### Passage provided
----------------------------------------

A Montrose, P.E.I. couple has their luggage and a portable cot packed in the trunk of their car for when they get summoned to Halifax.

Kevin Clements, 52, has been near the top of the list for a liver transplant since March. If he gets a call that a donor liver is available he has to be in Halifax within four hours. There’s no time to pack at that time, stresses his wife, Josephine.

Josephine Clements shows her car packed and ready while waiting for her husband to get a call that a donor liver has been found. Kevin Clements is one of 16 Islanders currently on a waiting list for an organ transplant.
Josephine Clements shows her car packed and ready while waiting for her husband to get a call that a donor liver has been found. Kevin Clements is one of 16 Islanders currently on a waiting list for an organ transplant.

Clements, on sick leave from his job as a school cleaner, had endured nearly four years of end-stage liver disease before getting on the transplant list. During that time his liver has gone from normal size, about as big as a football, to golf-ball-sized. A biopsy finally determined he was suffering from fatty liver disease.

The disease has progressed to the point that a transplant is urgently needed. While there is a possibility of receiving part of a liver from a living donor, the Clementses have been told there is a better likelihood of a donor kidney coming from a deceased person – someone who has signed an organ donation consent form and is being kept on life support until organs can be removed for transplant.

The Clementses are anxious for Islanders who might be agreeable to having their organs removed for transplant following their untimely deaths to know the importance of signing up with the electronic P.E.I. Organ and Tissue Donor Registry.

Since the registry was established in 2015 more than 32,000 Islanders have done so, but Josephine Clements thinks the number of people who would agree to be donors is even greater than that.

Angela Carpenter, manager of Health P.E.I.’s Organ and Tissue Donation and Transplant program, doesn’t disagree.

“If you have a sticker on your old health card, and that’s your only method of telling people you want to be a donor, I have no way of knowing,” Carpenter acknowledged. “The sticker came with your health card and you put it on yourself. It was kind of up to you to keep track of that.”

----------------------------------------

### Excerpted records
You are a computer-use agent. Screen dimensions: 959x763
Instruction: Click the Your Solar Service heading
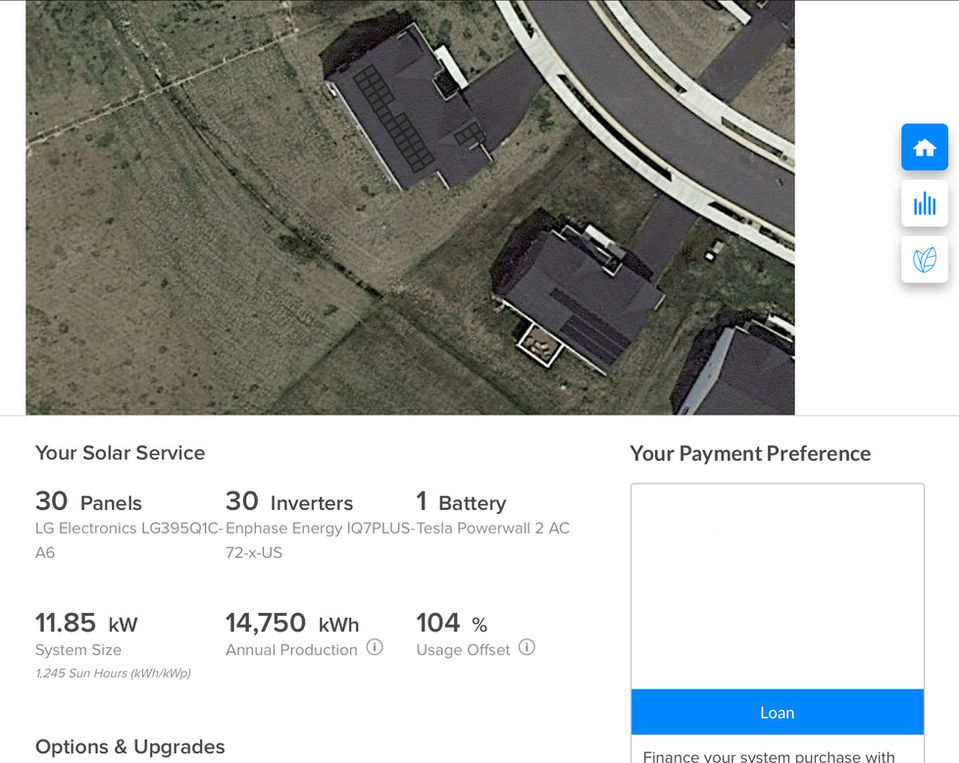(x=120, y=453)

----------------------------------------

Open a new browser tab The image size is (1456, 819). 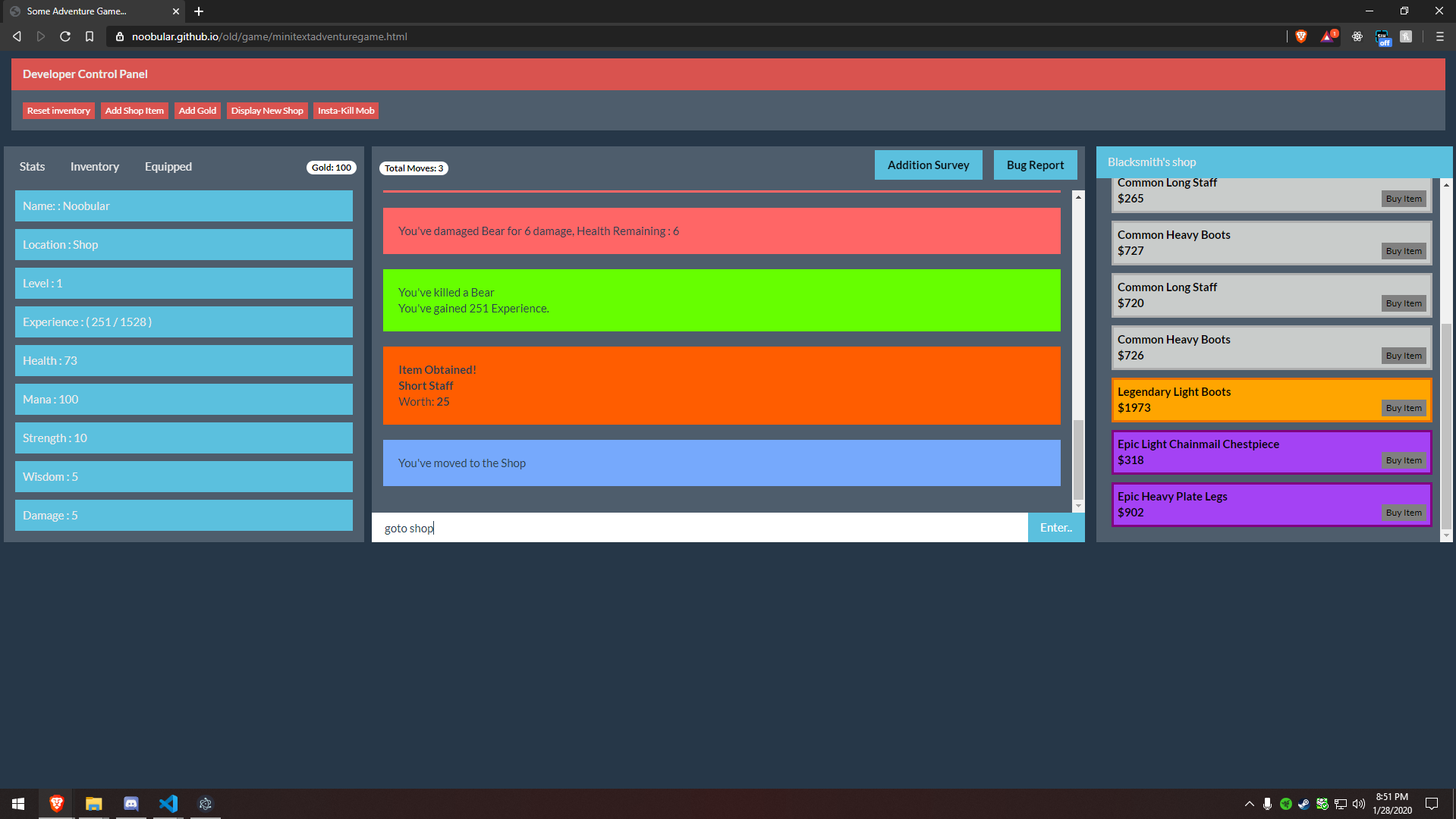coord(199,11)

----------------------------------------

### Work request
Copy the part of the article about the couple waiting for a liver transplant from "The disease has" to "greater than that.", word for word. The data has no connection to the article about the Prince Edward Island couple waiting for a liver transplant.

### Task response
The disease has progressed to the point that a transplant is urgently needed. While there is a possibility of receiving part of a liver from a living donor, the Clementses have been told there is a better likelihood of a donor kidney coming from a deceased person – someone who has signed an organ donation consent form and is being kept on life support until organs can be removed for transplant.

The Clementses are anxious for Islanders who might be agreeable to having their organs removed for transplant following their untimely deaths to know the importance of signing up with the electronic P.E.I. Organ and Tissue Donor Registry.

Since the registry was established in 2015 more than 32,000 Islanders have done so, but Josephine Clements thinks the number of people who would agree to be donors is even greater than that.